For group praise, we did the same thing as last year, passing a nice solid loaf of Italian bread and a knife, and having everyone cut a piece for themselves, as a celebration of Bríd’s smithing and housekeeping (baking) aspects. Kestrel let us use a knife that she got during her years in California, and it was quite pretty and a lot sharper than I was expecting. No injuries though. >8) As the main sacrifice we offered a Bríd Cross to the dolly, to be place in the river later. Rodney took the omen: Uruz – Hagalaz – Jeran, so “strength will help us overcome difficulty this year”. A good omen, and we had four return blessings to take. This was the part of the rite I was worried about, logistically speaking. Passing things around the circle too many times is seldom a good idea. The first part was easy, everyone ate the bread they had already cut. No object passing required! Next we took turns holding the knife over the candle flame on the Bríd altar and asked (silently or aloud) for blessings on our own personal projects for the coming year. Then we used the water from the Well to bless items we brought, I’d suggested candles in my e-mail, but I think I was the only one who brought any. We had a few spare candles which we handed to folks who wanted them. Both of those return blessings ran fairly smoothly, people either did or didn’t want to take part and weren’t hesitant about it, so that worked well. The final return blessing was cutting up the cloth we’d laid outside the night before. Dot was kind enough to cut it into pieces, and I decided to go ahead with the community announcements rather than wait and let everyone stare at Dot for ten minutes. Yes, it’s sort of fooling with the ritual order, but I’ve never thought that boring people honored the gods. The flow of the ritual through the return flow actually went better than I’d expected. Good stuff!

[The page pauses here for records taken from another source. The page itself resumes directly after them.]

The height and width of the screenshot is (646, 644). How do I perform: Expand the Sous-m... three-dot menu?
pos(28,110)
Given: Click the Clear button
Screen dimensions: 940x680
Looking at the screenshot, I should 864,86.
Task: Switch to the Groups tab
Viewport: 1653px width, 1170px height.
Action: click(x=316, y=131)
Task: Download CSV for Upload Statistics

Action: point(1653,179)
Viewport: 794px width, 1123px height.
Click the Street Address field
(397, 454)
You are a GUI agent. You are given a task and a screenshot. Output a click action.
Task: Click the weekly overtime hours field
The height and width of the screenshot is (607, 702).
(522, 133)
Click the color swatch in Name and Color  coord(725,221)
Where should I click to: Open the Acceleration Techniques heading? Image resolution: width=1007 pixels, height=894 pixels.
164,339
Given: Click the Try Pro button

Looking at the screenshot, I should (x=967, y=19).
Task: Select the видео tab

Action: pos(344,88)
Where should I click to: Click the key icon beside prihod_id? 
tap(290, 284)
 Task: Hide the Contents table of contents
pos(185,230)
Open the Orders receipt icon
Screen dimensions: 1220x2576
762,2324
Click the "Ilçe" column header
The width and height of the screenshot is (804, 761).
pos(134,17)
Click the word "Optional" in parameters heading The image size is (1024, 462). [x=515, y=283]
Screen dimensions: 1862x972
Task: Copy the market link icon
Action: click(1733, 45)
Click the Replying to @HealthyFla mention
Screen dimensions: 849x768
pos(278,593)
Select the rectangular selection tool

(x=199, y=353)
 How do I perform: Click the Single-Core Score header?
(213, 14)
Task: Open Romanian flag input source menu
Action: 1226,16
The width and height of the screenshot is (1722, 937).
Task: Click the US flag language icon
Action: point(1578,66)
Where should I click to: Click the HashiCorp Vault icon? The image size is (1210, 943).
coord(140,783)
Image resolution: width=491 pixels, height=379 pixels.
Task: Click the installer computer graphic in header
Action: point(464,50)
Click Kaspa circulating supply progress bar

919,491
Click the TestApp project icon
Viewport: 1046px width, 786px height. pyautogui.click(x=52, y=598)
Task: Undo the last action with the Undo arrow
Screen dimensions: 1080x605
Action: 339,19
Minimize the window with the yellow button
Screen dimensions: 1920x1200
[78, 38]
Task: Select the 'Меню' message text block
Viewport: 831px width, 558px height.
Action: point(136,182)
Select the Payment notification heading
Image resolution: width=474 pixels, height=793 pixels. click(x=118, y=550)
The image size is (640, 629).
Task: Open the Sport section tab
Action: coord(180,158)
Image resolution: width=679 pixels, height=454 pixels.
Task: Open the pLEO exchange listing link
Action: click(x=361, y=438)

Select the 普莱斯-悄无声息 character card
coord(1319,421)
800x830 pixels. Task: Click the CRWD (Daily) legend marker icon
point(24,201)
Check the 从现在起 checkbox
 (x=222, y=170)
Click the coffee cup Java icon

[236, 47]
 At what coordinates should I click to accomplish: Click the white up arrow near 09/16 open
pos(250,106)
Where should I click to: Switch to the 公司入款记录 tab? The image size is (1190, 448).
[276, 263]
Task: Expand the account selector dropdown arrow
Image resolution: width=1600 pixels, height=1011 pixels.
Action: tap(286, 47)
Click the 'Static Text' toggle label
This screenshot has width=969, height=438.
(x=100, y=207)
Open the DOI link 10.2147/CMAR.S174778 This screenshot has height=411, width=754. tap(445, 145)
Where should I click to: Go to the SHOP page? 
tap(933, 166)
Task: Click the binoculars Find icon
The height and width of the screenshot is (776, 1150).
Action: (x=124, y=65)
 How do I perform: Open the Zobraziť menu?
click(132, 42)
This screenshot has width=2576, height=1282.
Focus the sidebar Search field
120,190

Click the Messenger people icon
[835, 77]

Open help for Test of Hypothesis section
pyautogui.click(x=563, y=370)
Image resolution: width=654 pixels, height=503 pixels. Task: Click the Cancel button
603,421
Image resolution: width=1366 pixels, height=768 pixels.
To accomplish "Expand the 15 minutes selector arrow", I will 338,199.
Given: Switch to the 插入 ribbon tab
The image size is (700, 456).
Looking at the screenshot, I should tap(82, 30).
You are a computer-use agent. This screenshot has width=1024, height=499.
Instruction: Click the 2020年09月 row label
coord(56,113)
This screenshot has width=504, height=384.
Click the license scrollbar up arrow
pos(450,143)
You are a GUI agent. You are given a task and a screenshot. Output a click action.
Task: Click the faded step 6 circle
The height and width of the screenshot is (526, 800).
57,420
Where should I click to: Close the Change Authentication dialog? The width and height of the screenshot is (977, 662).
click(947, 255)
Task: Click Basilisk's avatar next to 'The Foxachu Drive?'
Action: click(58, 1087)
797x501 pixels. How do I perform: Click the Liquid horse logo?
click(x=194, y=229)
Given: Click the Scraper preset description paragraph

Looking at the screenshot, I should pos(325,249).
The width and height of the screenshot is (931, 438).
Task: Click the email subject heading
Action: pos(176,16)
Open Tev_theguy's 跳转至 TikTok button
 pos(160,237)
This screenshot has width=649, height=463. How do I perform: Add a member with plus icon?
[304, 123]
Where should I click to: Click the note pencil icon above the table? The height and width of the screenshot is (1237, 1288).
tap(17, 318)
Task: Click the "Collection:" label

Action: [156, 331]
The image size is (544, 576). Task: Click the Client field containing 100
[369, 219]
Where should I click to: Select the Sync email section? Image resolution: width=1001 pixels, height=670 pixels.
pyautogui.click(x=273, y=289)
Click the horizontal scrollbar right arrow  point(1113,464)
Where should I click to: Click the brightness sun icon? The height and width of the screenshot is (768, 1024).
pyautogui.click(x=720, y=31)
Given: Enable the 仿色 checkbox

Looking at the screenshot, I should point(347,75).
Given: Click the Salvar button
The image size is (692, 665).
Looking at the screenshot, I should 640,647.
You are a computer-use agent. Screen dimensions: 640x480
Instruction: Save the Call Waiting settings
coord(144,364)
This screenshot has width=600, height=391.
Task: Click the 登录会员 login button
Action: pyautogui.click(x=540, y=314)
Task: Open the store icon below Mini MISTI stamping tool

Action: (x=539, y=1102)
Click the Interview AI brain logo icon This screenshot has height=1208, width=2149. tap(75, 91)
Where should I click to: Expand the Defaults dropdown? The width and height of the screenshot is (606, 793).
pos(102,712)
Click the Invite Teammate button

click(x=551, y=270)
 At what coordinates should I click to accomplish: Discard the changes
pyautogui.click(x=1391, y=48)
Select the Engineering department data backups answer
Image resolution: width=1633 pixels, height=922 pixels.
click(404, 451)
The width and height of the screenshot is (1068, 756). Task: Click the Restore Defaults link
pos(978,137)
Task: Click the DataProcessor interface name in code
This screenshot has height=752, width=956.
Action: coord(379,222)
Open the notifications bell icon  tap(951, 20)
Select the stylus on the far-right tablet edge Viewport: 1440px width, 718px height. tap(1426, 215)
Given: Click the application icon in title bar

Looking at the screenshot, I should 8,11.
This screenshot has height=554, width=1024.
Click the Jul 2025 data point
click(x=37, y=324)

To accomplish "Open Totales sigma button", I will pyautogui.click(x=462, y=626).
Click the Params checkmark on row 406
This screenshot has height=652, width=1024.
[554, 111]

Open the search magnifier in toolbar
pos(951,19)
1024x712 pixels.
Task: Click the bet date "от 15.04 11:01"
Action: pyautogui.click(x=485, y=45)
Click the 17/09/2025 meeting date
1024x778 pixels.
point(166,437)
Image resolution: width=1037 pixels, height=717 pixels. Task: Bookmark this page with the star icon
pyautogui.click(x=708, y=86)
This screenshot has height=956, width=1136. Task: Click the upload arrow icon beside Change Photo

After the ritual, folks stuck around for a good ninety minutes before most of them dispersed, I don’t know whether we can claim any grand coup for that, but at least we didn’t scare them off! Many of the new folks came up to me afterwards and said how much they liked the ritual, so I’m glad our Druid “way of rite” is being well received. As I said during the ritual’s statement of purpose, it’s always a challenge trying to adapt an old Irish holiday that was centered around household practices and apply it to a modern Neo-Pagan public ritual, but I think that our efforts on this High Day produced both a good ritual and, in the long run, a stronger local pagan community. Praise Bríd!